Well, as we all now know, the team was historically dominant this year, setting the franchise record for wins in a season at 102. But, the team didn't have its four aces for a good portion of the year. Could the Phils have won even more game if it had?
Comparing the games with and without the four aces intact indicates probably not. In fact, the team saw better starting pitching and better outcomes when the four aces were not intact.
The Phillies had an intact four-ace rotation for 108 games, exactly 2/3 of its games. In these 108 games, all four of the pre-season aces were healthy and starting. (This number isn't easily divisible by 5 because of double-headers.) In 54 games, or 1/3 of the season, the team did not have the four ace rotation intact. For much of this time, Roy Oswalt was injured, but Cole Hamels also spent some time on the DL.
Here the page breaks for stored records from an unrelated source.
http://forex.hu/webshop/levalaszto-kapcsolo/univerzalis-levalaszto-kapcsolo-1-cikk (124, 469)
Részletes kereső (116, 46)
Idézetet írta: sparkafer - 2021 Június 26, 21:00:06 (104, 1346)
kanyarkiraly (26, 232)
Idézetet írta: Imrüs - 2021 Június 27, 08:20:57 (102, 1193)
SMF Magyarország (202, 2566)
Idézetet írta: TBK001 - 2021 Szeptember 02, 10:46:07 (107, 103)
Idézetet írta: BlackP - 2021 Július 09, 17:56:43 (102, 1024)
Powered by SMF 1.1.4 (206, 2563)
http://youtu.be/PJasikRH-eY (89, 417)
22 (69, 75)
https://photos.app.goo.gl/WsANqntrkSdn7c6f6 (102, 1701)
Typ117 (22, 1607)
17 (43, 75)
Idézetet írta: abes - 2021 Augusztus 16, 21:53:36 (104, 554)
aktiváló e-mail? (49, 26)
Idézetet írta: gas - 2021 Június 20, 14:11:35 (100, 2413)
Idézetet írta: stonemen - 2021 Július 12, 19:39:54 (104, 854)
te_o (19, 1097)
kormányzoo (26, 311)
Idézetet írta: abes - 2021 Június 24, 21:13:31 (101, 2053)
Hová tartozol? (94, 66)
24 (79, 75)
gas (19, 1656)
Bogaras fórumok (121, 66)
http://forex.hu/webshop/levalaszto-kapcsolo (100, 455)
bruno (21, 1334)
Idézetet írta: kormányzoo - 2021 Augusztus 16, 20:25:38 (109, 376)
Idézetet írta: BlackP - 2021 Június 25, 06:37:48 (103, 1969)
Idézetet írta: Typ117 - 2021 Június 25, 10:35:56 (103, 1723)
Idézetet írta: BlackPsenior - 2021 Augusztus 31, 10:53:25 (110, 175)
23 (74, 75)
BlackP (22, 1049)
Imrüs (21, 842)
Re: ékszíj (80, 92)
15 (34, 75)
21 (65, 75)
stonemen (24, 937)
Here's a basic comparison of these two periods for the team's winning percentage and cumulative starting pitching stats:
As this chart shows, the Phillies won at a better clip with only three aces, rather than four. They also had better overall starting pitching during that period. Of course, with the four aces, the team still excelled and the starting pitching was still incredible. But, thanks to Vance Worley and Kyle Kendrick, the team didn't miss Roy Oswalt or Cole Hamels when they were gone. In fact, the team did even better without them.
This isn't to say that the Phils shouldn't start the four aces in the playoffs. Rather, this exercise merely shows that the team did not suffer because of the extended absence of the pre-season advertised rotation of four aces. And, this also shows that Vance Worley and Kyle Kendrick really performed beyond our wildest expectations this season.